WHAT THE TASK REQUIRES: Nothing but the data, repeated exactly, belongs in the answer.

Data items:
━━━━━━━━━━━━━━━━━━━━
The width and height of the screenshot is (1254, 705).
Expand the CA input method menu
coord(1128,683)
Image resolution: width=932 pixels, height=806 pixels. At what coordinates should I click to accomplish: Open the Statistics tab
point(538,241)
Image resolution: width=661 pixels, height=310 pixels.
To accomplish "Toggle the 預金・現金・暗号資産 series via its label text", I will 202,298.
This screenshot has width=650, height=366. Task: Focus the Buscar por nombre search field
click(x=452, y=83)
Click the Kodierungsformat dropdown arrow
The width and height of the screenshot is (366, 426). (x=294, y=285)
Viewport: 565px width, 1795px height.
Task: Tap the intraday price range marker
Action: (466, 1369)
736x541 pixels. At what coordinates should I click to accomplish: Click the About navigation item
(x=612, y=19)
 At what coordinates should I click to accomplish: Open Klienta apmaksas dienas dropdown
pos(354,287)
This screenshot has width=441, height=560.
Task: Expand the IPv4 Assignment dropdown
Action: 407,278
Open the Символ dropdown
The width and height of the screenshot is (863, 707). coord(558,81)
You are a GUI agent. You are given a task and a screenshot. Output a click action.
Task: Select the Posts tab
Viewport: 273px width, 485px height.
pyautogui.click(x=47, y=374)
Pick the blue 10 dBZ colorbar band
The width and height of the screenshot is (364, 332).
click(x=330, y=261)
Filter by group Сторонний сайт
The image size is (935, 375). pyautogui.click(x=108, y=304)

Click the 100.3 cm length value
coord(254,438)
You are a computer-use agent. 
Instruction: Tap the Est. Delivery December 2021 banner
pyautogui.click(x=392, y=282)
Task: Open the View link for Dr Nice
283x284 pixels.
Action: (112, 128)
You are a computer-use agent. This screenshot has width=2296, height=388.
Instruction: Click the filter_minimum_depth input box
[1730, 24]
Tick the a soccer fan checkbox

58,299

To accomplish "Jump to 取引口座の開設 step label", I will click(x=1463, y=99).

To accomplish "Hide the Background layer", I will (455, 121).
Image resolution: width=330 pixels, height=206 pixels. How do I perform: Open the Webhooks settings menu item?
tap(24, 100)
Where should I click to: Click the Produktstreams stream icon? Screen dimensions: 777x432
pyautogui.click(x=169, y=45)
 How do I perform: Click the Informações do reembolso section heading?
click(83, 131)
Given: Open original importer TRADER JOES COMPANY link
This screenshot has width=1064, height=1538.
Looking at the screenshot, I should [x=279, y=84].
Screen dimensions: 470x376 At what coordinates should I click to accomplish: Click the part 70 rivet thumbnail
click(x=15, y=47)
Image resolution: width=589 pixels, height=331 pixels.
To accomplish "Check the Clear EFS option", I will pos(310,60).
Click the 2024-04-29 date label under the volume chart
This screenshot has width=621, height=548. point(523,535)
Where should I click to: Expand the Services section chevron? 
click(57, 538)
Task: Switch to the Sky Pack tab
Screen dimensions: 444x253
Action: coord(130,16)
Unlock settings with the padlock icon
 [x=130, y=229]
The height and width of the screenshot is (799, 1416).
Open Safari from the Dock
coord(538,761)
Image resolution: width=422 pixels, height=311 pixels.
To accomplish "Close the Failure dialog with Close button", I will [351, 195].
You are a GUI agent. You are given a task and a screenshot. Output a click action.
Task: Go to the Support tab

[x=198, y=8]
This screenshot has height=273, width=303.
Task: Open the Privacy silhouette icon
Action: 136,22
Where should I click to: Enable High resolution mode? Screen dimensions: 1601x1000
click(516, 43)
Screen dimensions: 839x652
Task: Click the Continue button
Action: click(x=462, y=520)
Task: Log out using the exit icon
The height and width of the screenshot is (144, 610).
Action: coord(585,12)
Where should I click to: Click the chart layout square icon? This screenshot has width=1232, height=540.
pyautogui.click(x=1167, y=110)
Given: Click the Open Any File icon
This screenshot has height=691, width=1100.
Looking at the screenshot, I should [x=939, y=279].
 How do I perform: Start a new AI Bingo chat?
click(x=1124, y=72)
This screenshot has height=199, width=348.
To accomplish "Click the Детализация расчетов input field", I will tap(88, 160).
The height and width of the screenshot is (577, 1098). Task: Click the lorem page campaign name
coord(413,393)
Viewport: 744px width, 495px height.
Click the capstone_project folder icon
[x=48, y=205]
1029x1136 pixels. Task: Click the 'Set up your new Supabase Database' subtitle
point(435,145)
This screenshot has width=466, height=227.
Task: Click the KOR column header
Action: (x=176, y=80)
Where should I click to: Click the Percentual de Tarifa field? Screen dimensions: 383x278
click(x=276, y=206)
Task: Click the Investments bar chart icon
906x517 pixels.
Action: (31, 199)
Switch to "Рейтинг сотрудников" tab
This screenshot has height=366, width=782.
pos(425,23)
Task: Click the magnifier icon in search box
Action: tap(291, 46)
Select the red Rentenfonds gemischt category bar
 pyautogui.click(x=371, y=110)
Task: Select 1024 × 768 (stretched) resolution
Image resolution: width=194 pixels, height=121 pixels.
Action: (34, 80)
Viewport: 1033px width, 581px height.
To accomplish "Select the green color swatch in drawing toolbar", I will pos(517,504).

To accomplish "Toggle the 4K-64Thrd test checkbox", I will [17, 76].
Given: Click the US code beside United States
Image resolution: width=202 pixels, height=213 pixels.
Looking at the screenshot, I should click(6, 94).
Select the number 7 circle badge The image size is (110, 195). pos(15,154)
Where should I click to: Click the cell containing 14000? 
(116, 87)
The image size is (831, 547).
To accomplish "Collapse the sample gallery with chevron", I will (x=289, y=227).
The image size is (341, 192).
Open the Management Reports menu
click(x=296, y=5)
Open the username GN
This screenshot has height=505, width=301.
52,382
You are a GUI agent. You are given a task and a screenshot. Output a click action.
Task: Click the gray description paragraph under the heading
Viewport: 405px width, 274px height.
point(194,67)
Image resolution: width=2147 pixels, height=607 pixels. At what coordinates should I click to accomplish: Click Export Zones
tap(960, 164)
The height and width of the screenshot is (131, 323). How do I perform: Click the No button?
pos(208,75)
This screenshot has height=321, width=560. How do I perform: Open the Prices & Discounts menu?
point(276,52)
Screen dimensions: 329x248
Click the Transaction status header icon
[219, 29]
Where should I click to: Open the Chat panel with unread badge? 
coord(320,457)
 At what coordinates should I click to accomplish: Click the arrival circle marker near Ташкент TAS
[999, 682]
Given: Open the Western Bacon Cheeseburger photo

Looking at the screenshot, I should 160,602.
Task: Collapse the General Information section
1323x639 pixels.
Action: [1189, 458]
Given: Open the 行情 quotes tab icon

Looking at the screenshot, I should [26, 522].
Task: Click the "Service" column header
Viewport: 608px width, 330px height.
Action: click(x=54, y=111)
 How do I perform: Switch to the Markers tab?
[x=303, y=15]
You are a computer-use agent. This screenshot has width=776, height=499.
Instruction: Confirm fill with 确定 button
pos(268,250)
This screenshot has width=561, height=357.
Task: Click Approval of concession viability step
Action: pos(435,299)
━━━━━━━━━━━━━━━━━━━━
ANSWER SECTION:
The width and height of the screenshot is (1254, 705).
Expand the CA input method menu
coord(1128,683)
Image resolution: width=932 pixels, height=806 pixels. At what coordinates should I click to accomplish: Open the Statistics tab
point(538,241)
Image resolution: width=661 pixels, height=310 pixels.
To accomplish "Toggle the 預金・現金・暗号資産 series via its label text", I will 202,298.
This screenshot has width=650, height=366. Task: Focus the Buscar por nombre search field
click(x=452, y=83)
Click the Kodierungsformat dropdown arrow
The width and height of the screenshot is (366, 426). (x=294, y=285)
Viewport: 565px width, 1795px height.
Task: Tap the intraday price range marker
Action: (466, 1369)
736x541 pixels. At what coordinates should I click to accomplish: Click the About navigation item
(x=612, y=19)
 At what coordinates should I click to accomplish: Open Klienta apmaksas dienas dropdown
pos(354,287)
This screenshot has width=441, height=560.
Task: Expand the IPv4 Assignment dropdown
Action: 407,278
Open the Символ dropdown
The width and height of the screenshot is (863, 707). coord(558,81)
You are a GUI agent. You are given a task and a screenshot. Output a click action.
Task: Select the Posts tab
Viewport: 273px width, 485px height.
pyautogui.click(x=47, y=374)
Pick the blue 10 dBZ colorbar band
The width and height of the screenshot is (364, 332).
click(x=330, y=261)
Filter by group Сторонний сайт
The image size is (935, 375). pyautogui.click(x=108, y=304)

Click the 100.3 cm length value
coord(254,438)
You are a computer-use agent. 
Instruction: Tap the Est. Delivery December 2021 banner
pyautogui.click(x=392, y=282)
Task: Open the View link for Dr Nice
283x284 pixels.
Action: (112, 128)
You are a computer-use agent. This screenshot has width=2296, height=388.
Instruction: Click the filter_minimum_depth input box
[1730, 24]
Tick the a soccer fan checkbox

58,299

To accomplish "Jump to 取引口座の開設 step label", I will click(x=1463, y=99).

To accomplish "Hide the Background layer", I will (455, 121).
Image resolution: width=330 pixels, height=206 pixels. How do I perform: Open the Webhooks settings menu item?
tap(24, 100)
Where should I click to: Click the Produktstreams stream icon? Screen dimensions: 777x432
pyautogui.click(x=169, y=45)
 How do I perform: Click the Informações do reembolso section heading?
click(83, 131)
Given: Open original importer TRADER JOES COMPANY link
This screenshot has width=1064, height=1538.
Looking at the screenshot, I should [x=279, y=84].
Screen dimensions: 470x376 At what coordinates should I click to accomplish: Click the part 70 rivet thumbnail
click(x=15, y=47)
Image resolution: width=589 pixels, height=331 pixels.
To accomplish "Check the Clear EFS option", I will pos(310,60).
Click the 2024-04-29 date label under the volume chart
This screenshot has width=621, height=548. point(523,535)
Where should I click to: Expand the Services section chevron? 
click(57, 538)
Task: Switch to the Sky Pack tab
Screen dimensions: 444x253
Action: coord(130,16)
Unlock settings with the padlock icon
 [x=130, y=229]
The height and width of the screenshot is (799, 1416).
Open Safari from the Dock
coord(538,761)
Image resolution: width=422 pixels, height=311 pixels.
To accomplish "Close the Failure dialog with Close button", I will [351, 195].
You are a GUI agent. You are given a task and a screenshot. Output a click action.
Task: Go to the Support tab

[x=198, y=8]
This screenshot has height=273, width=303.
Task: Open the Privacy silhouette icon
Action: 136,22
Where should I click to: Enable High resolution mode? Screen dimensions: 1601x1000
click(516, 43)
Screen dimensions: 839x652
Task: Click the Continue button
Action: click(x=462, y=520)
Task: Log out using the exit icon
The height and width of the screenshot is (144, 610).
Action: coord(585,12)
Where should I click to: Click the chart layout square icon? This screenshot has width=1232, height=540.
pyautogui.click(x=1167, y=110)
Given: Click the Open Any File icon
This screenshot has height=691, width=1100.
Looking at the screenshot, I should [x=939, y=279].
 How do I perform: Start a new AI Bingo chat?
click(x=1124, y=72)
This screenshot has height=199, width=348.
To accomplish "Click the Детализация расчетов input field", I will tap(88, 160).
The height and width of the screenshot is (577, 1098). Task: Click the lorem page campaign name
coord(413,393)
Viewport: 744px width, 495px height.
Click the capstone_project folder icon
[x=48, y=205]
1029x1136 pixels. Task: Click the 'Set up your new Supabase Database' subtitle
point(435,145)
This screenshot has width=466, height=227.
Task: Click the KOR column header
Action: (x=176, y=80)
Where should I click to: Click the Percentual de Tarifa field? Screen dimensions: 383x278
click(x=276, y=206)
Task: Click the Investments bar chart icon
906x517 pixels.
Action: (31, 199)
Switch to "Рейтинг сотрудников" tab
This screenshot has height=366, width=782.
pos(425,23)
Task: Click the magnifier icon in search box
Action: tap(291, 46)
Select the red Rentenfonds gemischt category bar
 pyautogui.click(x=371, y=110)
Task: Select 1024 × 768 (stretched) resolution
Image resolution: width=194 pixels, height=121 pixels.
Action: (34, 80)
Viewport: 1033px width, 581px height.
To accomplish "Select the green color swatch in drawing toolbar", I will pos(517,504).

To accomplish "Toggle the 4K-64Thrd test checkbox", I will [17, 76].
Given: Click the US code beside United States
Image resolution: width=202 pixels, height=213 pixels.
Looking at the screenshot, I should click(6, 94).
Select the number 7 circle badge The image size is (110, 195). pos(15,154)
Where should I click to: Click the cell containing 14000? 
(116, 87)
The image size is (831, 547).
To accomplish "Collapse the sample gallery with chevron", I will (x=289, y=227).
The image size is (341, 192).
Open the Management Reports menu
click(x=296, y=5)
Open the username GN
This screenshot has height=505, width=301.
52,382
You are a GUI agent. You are given a task and a screenshot. Output a click action.
Task: Click the gray description paragraph under the heading
Viewport: 405px width, 274px height.
point(194,67)
Image resolution: width=2147 pixels, height=607 pixels. At what coordinates should I click to accomplish: Click Export Zones
tap(960, 164)
The height and width of the screenshot is (131, 323). How do I perform: Click the No button?
pos(208,75)
This screenshot has height=321, width=560. How do I perform: Open the Prices & Discounts menu?
point(276,52)
Screen dimensions: 329x248
Click the Transaction status header icon
[219, 29]
Where should I click to: Open the Chat panel with unread badge? 
coord(320,457)
 At what coordinates should I click to accomplish: Click the arrival circle marker near Ташкент TAS
[999, 682]
Given: Open the Western Bacon Cheeseburger photo

Looking at the screenshot, I should 160,602.
Task: Collapse the General Information section
1323x639 pixels.
Action: [1189, 458]
Given: Open the 行情 quotes tab icon

Looking at the screenshot, I should [26, 522].
Task: Click the "Service" column header
Viewport: 608px width, 330px height.
Action: click(x=54, y=111)
 How do I perform: Switch to the Markers tab?
[x=303, y=15]
You are a computer-use agent. This screenshot has width=776, height=499.
Instruction: Confirm fill with 确定 button
pos(268,250)
This screenshot has width=561, height=357.
Task: Click Approval of concession viability step
Action: pos(435,299)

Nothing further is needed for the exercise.